As shown in Fig. 5(a), the contact selection protocol becomes more efficient (meaning it selects more contacts) with the increase of velocity. In Fig. 5(b) the overhead of contact selection and maintenance is shown for two measures: (i) the overhead per contact second and (ii) the overhead per node per second. The former measure (i) indicates number of messages transmitted to keep a contact for 1 s; calculated as the ratio of the total packets transmitted to the sum of contacts through the simulation (counted every second). Both measures show linear relationship between overhead and velocity. The difference between the measures (almost a factor of 5) reflects the ratio of nodes to contacts. One additional overhead measure of interest is the packets per node per second per (m/s), where (m/s) is the average node velocity (Vmax/2 in our case). This measure captures overhead regardless of the mobility degree. We refer to such measure as the normalized overhead of selection and maintenance (or SM for short). Our simulation results consistently show that SM for our scheme is 0.02 packets/node/s/(m/s), for all velocities and over various topologies. This will be used later on in our comparisons. Simulation results are shown for 1000 node topology with 55 m range, 50 selector nodes and 4 contacts per selector over 100 s of simulation time. Similar SM overhead results were obtained for the other topologies.


Enlarge Image
(12K)

Fig. 5. Contact selection and maintenance analysis: (a) the number of selected contacts over time for different mobility degrees, the higher the mobility the more efficient the contact selection. (b) Overhead of selection and maintenance of contacts with various degrees of mobility, the overhead increases linearly with mobility. Solid line represents the overhead per contact second (the total packets transmitted during the simulation for contact selection and maintenance over the cumulative count of contacts through the simulation), dashed line represents the overhead (packets transmitted) per node per second.

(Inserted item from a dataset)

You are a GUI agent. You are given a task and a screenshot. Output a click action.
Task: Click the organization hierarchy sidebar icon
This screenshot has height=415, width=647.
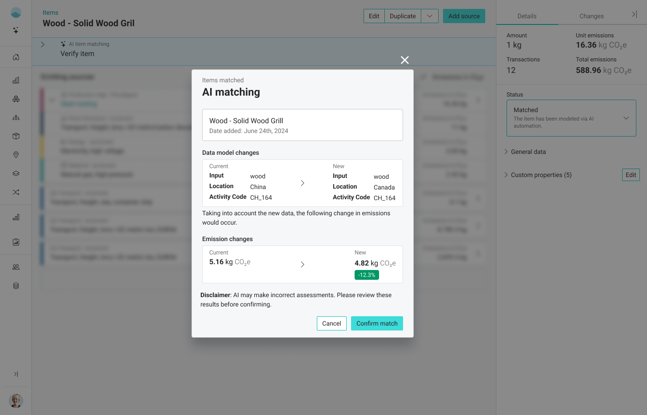(16, 117)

5.2.1. Effect of different mobility models

Because MARQ utilizes mobility, we expect that it may exhibit different performance under various mobility models. Therefore, we introduce and study the effect of two deployment and mobility scenarios in addition to random way point. We refer to the two models as expansion and contraction. Expansion scenarios may be encountered when sensors are dropped over an area (e.g., using aircraft), which leads in general to an initial normal distribution of node locations. The sensors move uniformly randomly to cover the whole region of interest and then they stop. This scenario is shown in Fig. 6(I). Contraction scenarios may be encountered when sensors move towards a common area of interest after being initially randomly distributed. The sensors pick a destination location within the area of interest based on a normal distribution and stop when destination is reached. This scenario is shown in Fig. 6(II).


Enlarge Image
(17K)

Fig. 6. The expansion and contraction deployment and mobility models. Arrows indicate direction of mobility. In (I)(A) and (II)(B) node locations have a normal distribution (avg. 500 and stdev. 250 for the x, y coordinates).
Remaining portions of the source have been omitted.